Only then did I get a sense of just how serious this scar had become. Since it materialized, I was going to leave the only home I’d ever known to live with relatives I’d never met.
“How do you know my mother will approve of this?” I inquired, still defiant.
Nurse Carol swung around toward a row of file cabinets, withdrew a piece of paper and handed it to me before returning to the medicine cabinet. In far fewer words than those written on the piece of paper by my mother Nurse Carol explained, “Under very detailed instructions, at the first sign of an unexplainable ailment, you are to be released and sent to live with your family in New Orleans.”
Stunned, I stood there, holding the evidence of her proclamation and yet I couldn’t seem to speak, to affirm that I believed her. It made no sense. My mother had gracefully evaded any attempts I’d ever made to ask questions about them, much less meet them.
Then the paper was gone from my fingers and the jar Nurse Carol had been searching for was placed in my palm.
“Use this every hour covering every part of the scar until it diminishes.” Her head dipped then, peering at me from beneath her lashes. She must have noticed my surreal state because she urged, “Do you understand?”
I nodded, my expression still frozen in disagreement.

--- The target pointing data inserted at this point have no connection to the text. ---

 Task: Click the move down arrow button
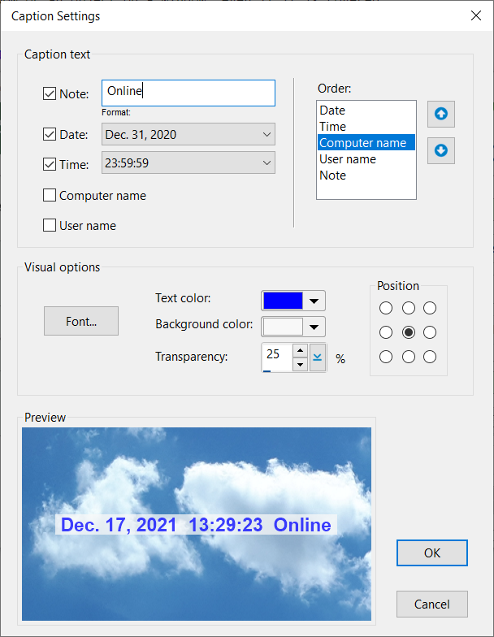click(x=440, y=150)
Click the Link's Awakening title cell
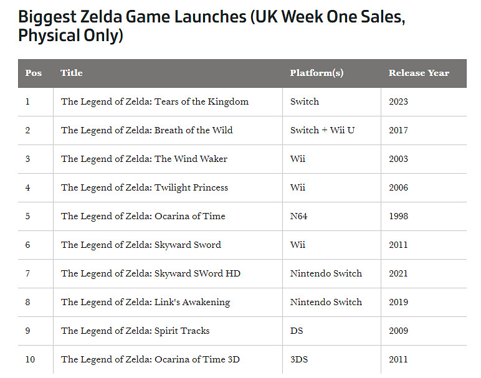Image resolution: width=481 pixels, height=378 pixels. (145, 302)
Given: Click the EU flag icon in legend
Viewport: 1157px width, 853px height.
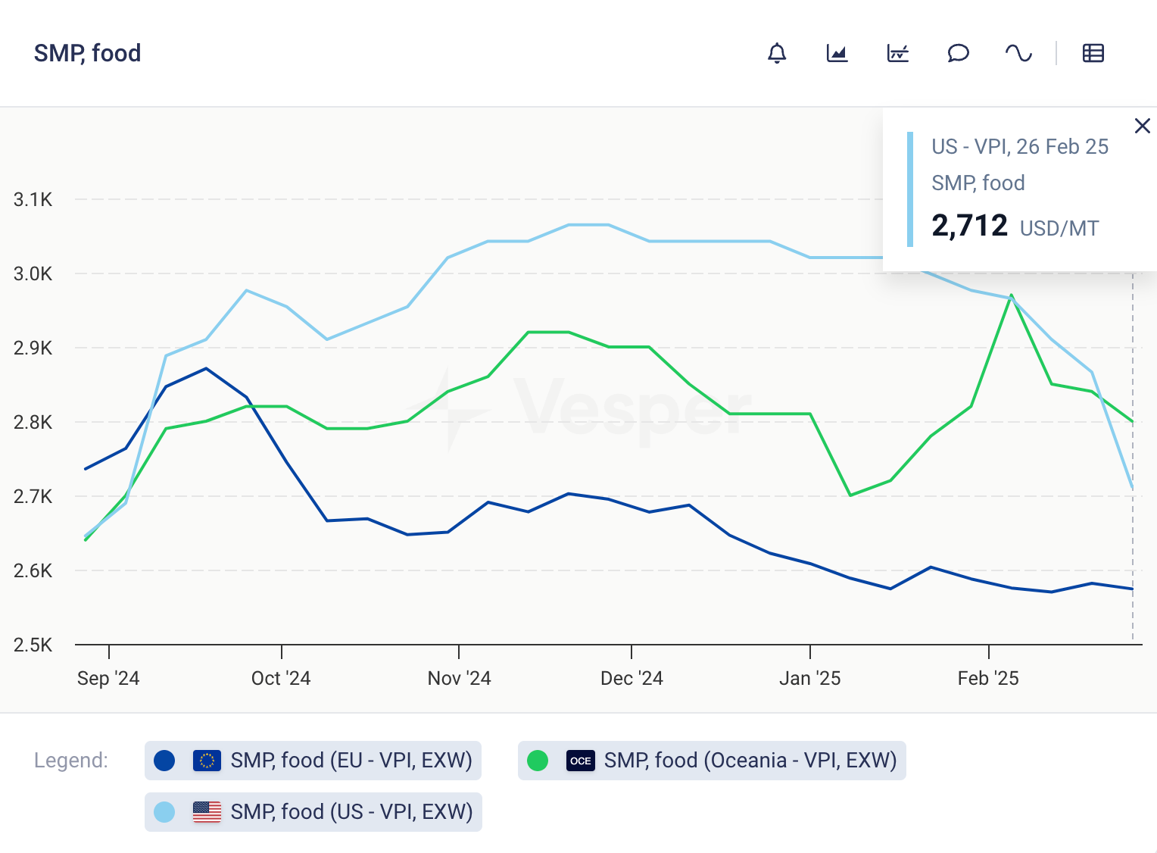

“Good, I’ve secured the campus for you. Now go. You have less than ten minutes to pack. Meet me at the front entrance. I’ll drive you.”

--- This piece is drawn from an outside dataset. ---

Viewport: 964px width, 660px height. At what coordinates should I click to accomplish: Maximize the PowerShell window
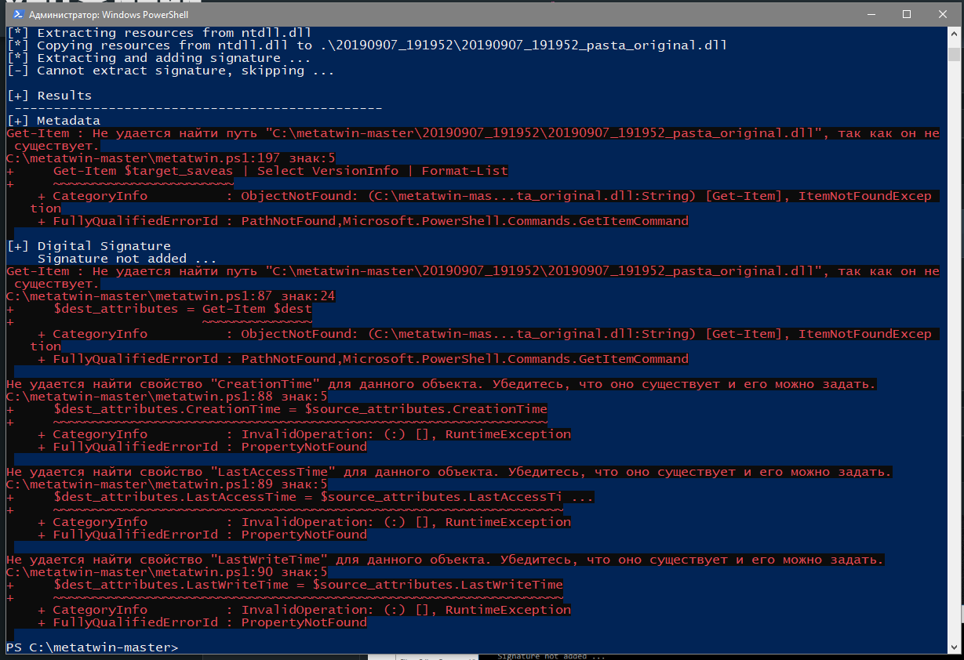coord(906,14)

While I didn’t understand what she meant by “secured the campus,” or bother to leave her office as quickly as I knew she’d like, I wasn’t concerned with either of those realizations. My feet gradually carried me through the few students trickling toward their next class. I knew each of them by name, but I didn’t know them well enough to say goodbye. Even if I did, I’m not sure I could have conjured the words. The rest of the students were already seated, including my best friends, so when I reached my dormitory room it was expectedly empty.
In the five minutes I had left, I wrote a note to reassure them I’d call, grabbed my cherished photo album from beneath my pillow, and then stopped at the door for one final look around.
I did a scan of Alisa’s science posters and Elizabeth’s beloved row of plants on the windowsill. Then, still bewildered as to why I needed to leave this life I’d created here so quickly, I mindlessly took a keepsake from my bedpost-a black top hat worn during one of the academy’s pageants in which we’d taken fir
st place.
Then I was out the door and buckled in next to Nurse Carol as she sped down the tree-lined road and through the academy’s main gate. In the rearview mirror, I watched the massive red and white brick building shrink until we turned onto the main roadway, my heart sinking as quickly as the distance between us grew.
I knew that most of the faculty and some of the students would be overjoyed at my departure. I’d caused enough havoc within those walls to stir up controversy regularly. If it hadn’t been for my family’s money, I’d have been sent to public school years ago. But I’d stayed in place and it had become my home…and I would miss it.
Nurse Carol’s simple two-door sedan expertly carved its way through the traffic, or maybe she just knew how to drive it, so that we reached the airport in record time.
She’d dodged every question I asked so that when I stepped out of her car, I had given up. At some point, you begin to feel foolish pestering someone for information when they have repeatedly refused to offer any. She did, however, guide me to the ticket counter where I thought she’d leave me on my own. I was wrong.
Instead, she stopped in front of a petite woman with frizzy red hair, a wide smile, and a smattering of freckles across the bridge of her nose.
“Lizzy,” said Nurse Carol wrapping her arms around the woman’s shoulders as one does with a very old friend.
Then the name triggered my memory. Lizzy was my mother’s sister-which made her my aunt. I took a closer look at her and could see the resemblance. My mother was taller, the same gene I’d been given, but the two shared the same upturned nose and bright eyes.
Nurse Carol and Lizzy were still hugging when something occurred to me. How could a nurse at my school know my aunt before I did?
The recognition of it caused me to suck in a quick breath, drawing their attention.